Why These Summits Matter
Taken together, the 2026 Offsite Construction Summits offer region-specific insight into where offsite is creating value, what still blocks adoption, and how industry participants can respond. For manufacturers, they open doors to buyers, partners, and policymakers. For architects, engineers, contractors, and developers, they offer practical guidance that can improve coordination, reduce risk, and strengthen project outcomes. For government officials and institutional owners, they provide a clearer view of how offsite can support housing, healthcare, education, and infrastructure goals when policy and delivery are aligned.
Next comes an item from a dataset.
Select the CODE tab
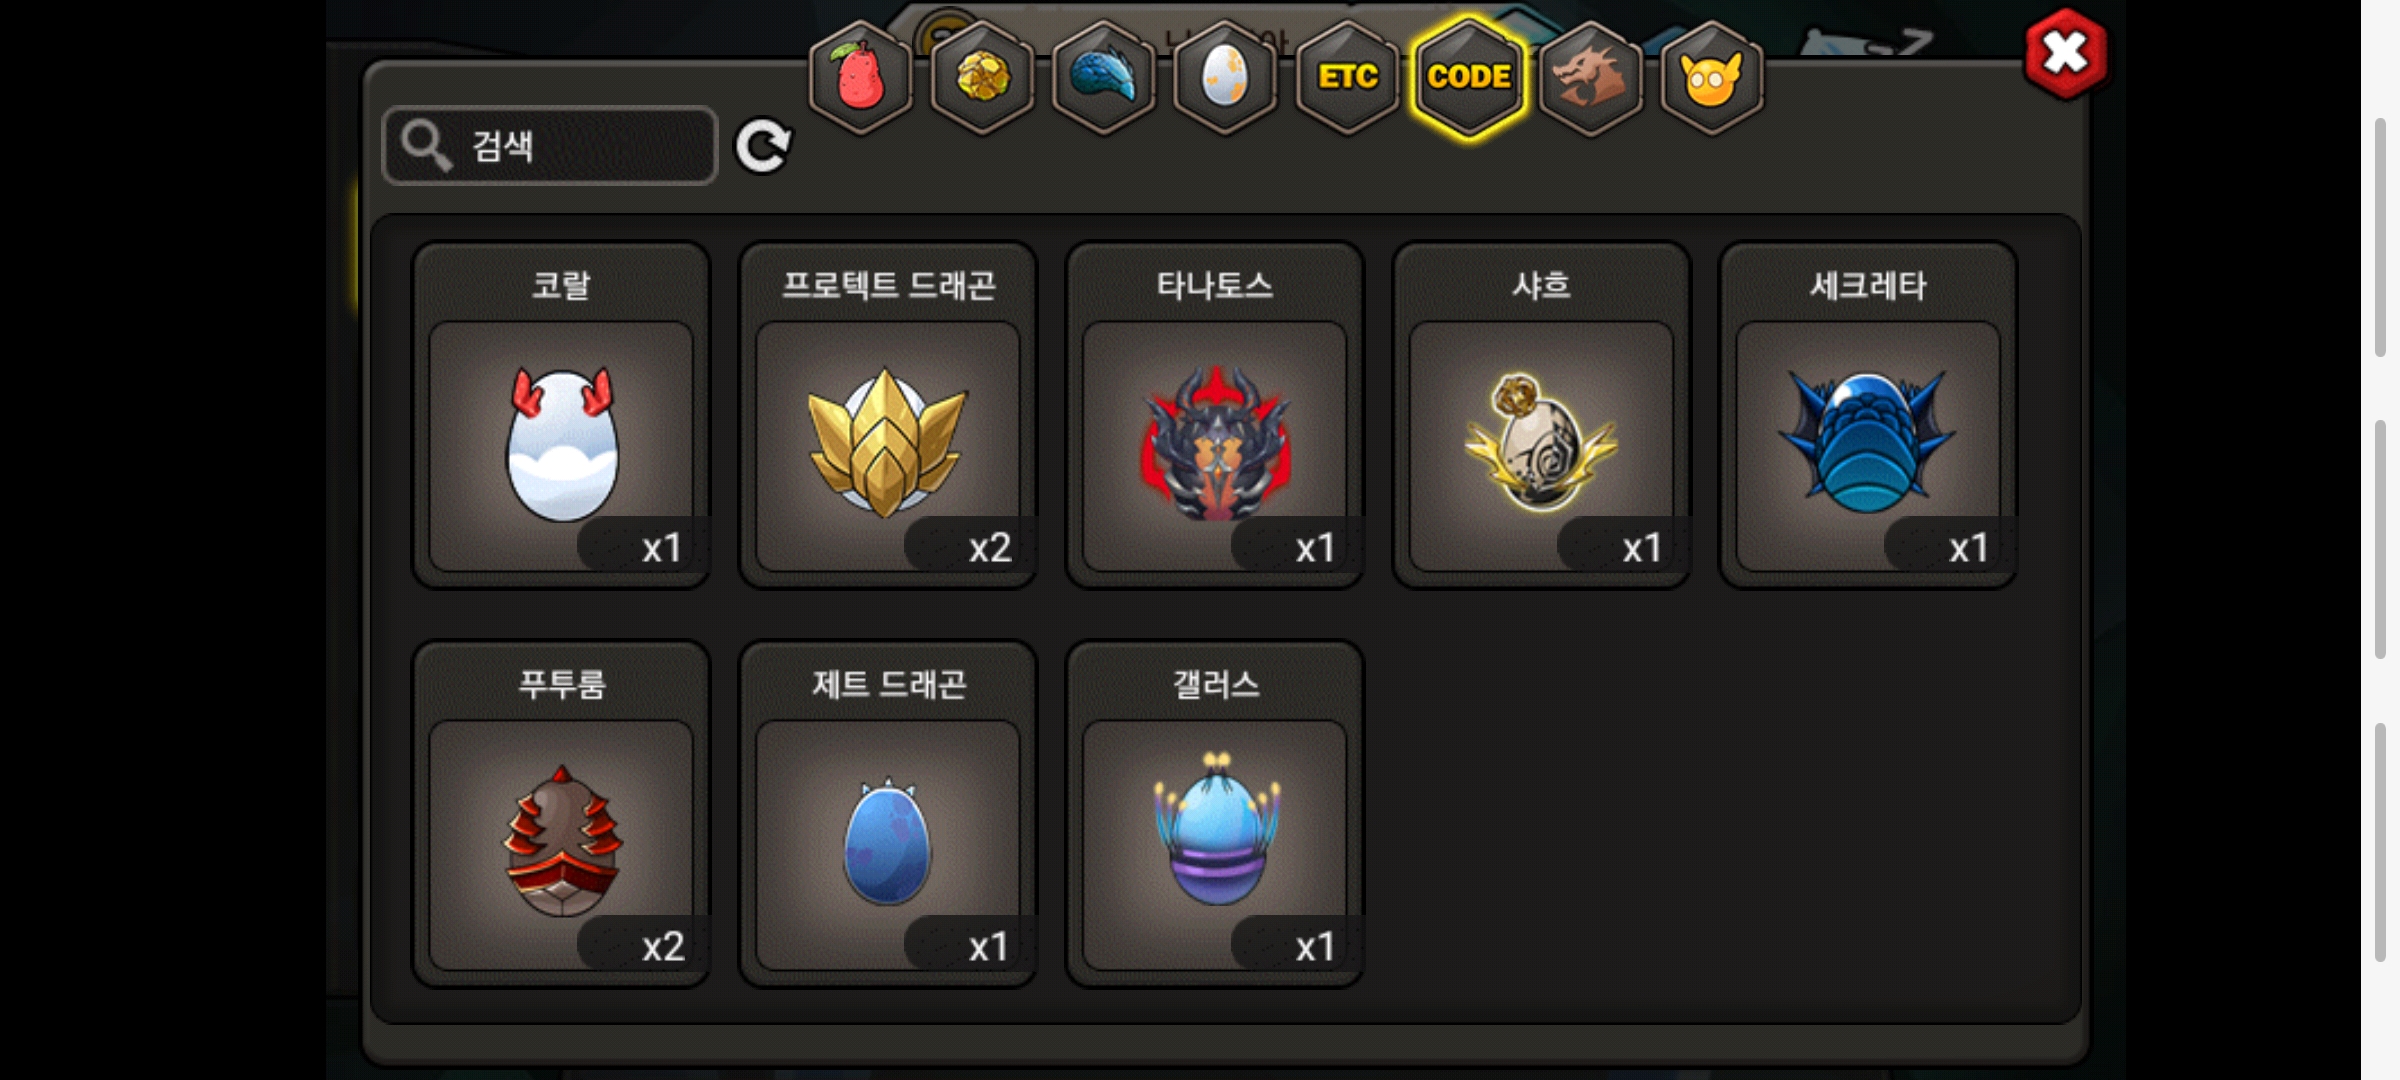 click(x=1469, y=78)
Just as important, these Summits create value for end-users. Housing providers, healthcare systems, school leaders, and industrial operators all stand to benefit when projects are delivered faster, with more certainty, and with better alignment between design, production, and installation.
These opportunities are the bigger promise behind this series. The Offsite Construction Summits are not just chances for the industry to talk to itself. They are places where stakeholders across the construction chain, and the people who ultimately rely on the buildings it delivers, can see how offsite moves from idea to execution.